- San Miguel Position in California.
- Coordinates: 37°53′15″N 122°02′08″W﻿ / ﻿37.88750°N 122.03556°W
- Country: United States
- State: California
- County: Contra Costa

Area
- • Total: 1.050 sq mi (2.719 km^{2})
- • Land: 1.050 sq mi (2.719 km^{2})
- • Water: 0 sq mi (0 km^{2}) 0%
- Elevation: 299 ft (91 m)

Population (2020)
- • Total: 3,591
- • Density: 3,421/sq mi (1,321/km^{2})
- Time zone: UTC-8 (Pacific (PST))
- • Summer (DST): UTC-7 (PDT)
- GNIS feature ID: 2583126

= San Miguel, Contra Costa County, California =

San Miguel is a census-designated place in Contra Costa County, California, United States. San Miguel sits at an elevation of 249 ft. The 2020 United States census reported San Miguel's population was 3,591.

==Geography==
According to the United States Census Bureau, the CDP has a total area of 1.050 sqmi, all land.

==Demographics==

The 2020 United States census reported that San Miguel had a population of 3,591. The population density was 3,420.0 PD/sqmi. The racial makeup of San Miguel was 79.0% White, 0.7% African American, 0.1% Native American, 8.6% Asian, 0.3% Pacific Islander, 2.0% from other races, and 9.3% from two or more races. Hispanic or Latino of any race were 8.0% of the population.

The census reported that 99.9% of the population lived in households and 0.1% lived in non-institutionalized group quarters.

There were 1,296 households, out of which 35.6% included children under the age of 18, 70.7% were married-couple households, 3.5% were cohabiting couple households, 15.3% had a female householder with no partner present, and 10.6% had a male householder with no partner present. 14.6% of households were one person, and 9.5% were one person aged 65 or older. The average household size was 2.77. There were 1,063 families (82.0% of all households).

The age distribution was 22.6% under the age of 18, 6.6% aged 18 to 24, 16.6% aged 25 to 44, 32.1% aged 45 to 64, and 22.1% who were 65 years of age or older. The median age was 47.6 years. For every 100 females, there were 94.3 males.

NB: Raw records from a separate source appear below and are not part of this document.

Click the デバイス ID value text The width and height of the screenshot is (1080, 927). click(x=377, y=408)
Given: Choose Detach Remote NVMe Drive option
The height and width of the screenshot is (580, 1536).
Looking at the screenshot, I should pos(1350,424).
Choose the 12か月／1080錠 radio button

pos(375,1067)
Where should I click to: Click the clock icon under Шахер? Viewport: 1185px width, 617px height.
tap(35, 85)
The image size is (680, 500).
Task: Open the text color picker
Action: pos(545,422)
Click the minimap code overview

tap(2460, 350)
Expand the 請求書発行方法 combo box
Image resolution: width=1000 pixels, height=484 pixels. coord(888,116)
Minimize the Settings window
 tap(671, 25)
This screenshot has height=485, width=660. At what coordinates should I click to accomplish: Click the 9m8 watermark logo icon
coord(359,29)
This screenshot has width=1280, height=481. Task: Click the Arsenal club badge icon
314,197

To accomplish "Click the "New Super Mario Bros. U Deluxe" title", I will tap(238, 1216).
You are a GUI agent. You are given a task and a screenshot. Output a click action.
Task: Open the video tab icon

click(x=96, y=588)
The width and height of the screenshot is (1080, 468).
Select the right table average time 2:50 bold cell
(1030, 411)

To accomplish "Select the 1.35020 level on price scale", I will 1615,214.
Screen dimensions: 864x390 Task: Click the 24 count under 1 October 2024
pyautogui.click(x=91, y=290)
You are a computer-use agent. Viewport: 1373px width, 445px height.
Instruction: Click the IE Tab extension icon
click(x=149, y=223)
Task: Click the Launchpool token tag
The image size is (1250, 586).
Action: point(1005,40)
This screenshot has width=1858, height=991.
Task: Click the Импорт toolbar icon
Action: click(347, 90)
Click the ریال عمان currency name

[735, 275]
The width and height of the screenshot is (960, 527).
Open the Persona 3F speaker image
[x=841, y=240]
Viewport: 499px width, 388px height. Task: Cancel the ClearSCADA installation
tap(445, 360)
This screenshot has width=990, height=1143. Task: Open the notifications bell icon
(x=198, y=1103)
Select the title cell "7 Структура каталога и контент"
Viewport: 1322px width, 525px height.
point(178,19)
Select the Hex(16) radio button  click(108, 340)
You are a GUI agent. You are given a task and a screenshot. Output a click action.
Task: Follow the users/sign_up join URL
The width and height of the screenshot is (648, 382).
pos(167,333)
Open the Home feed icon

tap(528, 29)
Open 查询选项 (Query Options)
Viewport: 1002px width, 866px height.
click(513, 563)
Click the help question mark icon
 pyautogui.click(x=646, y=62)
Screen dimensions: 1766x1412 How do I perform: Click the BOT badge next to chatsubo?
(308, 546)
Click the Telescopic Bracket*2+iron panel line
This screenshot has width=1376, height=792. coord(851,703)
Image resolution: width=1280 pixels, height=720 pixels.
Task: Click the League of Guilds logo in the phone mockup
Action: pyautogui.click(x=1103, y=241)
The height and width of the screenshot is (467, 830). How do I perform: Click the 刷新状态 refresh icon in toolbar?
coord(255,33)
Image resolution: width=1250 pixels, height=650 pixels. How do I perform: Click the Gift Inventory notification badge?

There were 1,318 housing units at an average density of 1,255.2 /mi2, of which 1,296 (98.3%) were occupied. Of these, 90.7% were owner-occupied, and 9.3% were occupied by renters.

Historical population
| Census | Pop. | Note | %± |
| 2010 | 3,392 |  | — |
| 2020 | 3,591 |  | 5.9% |
U.S. Decennial Census 1850–1870 1880-1890 1900 1910 1920 1930 1940 1950 1960 1970 1980 1990 2000 2010

==Education==
San Miguel is in the Walnut Creek Elementary School District and the Acalanes Union High School District.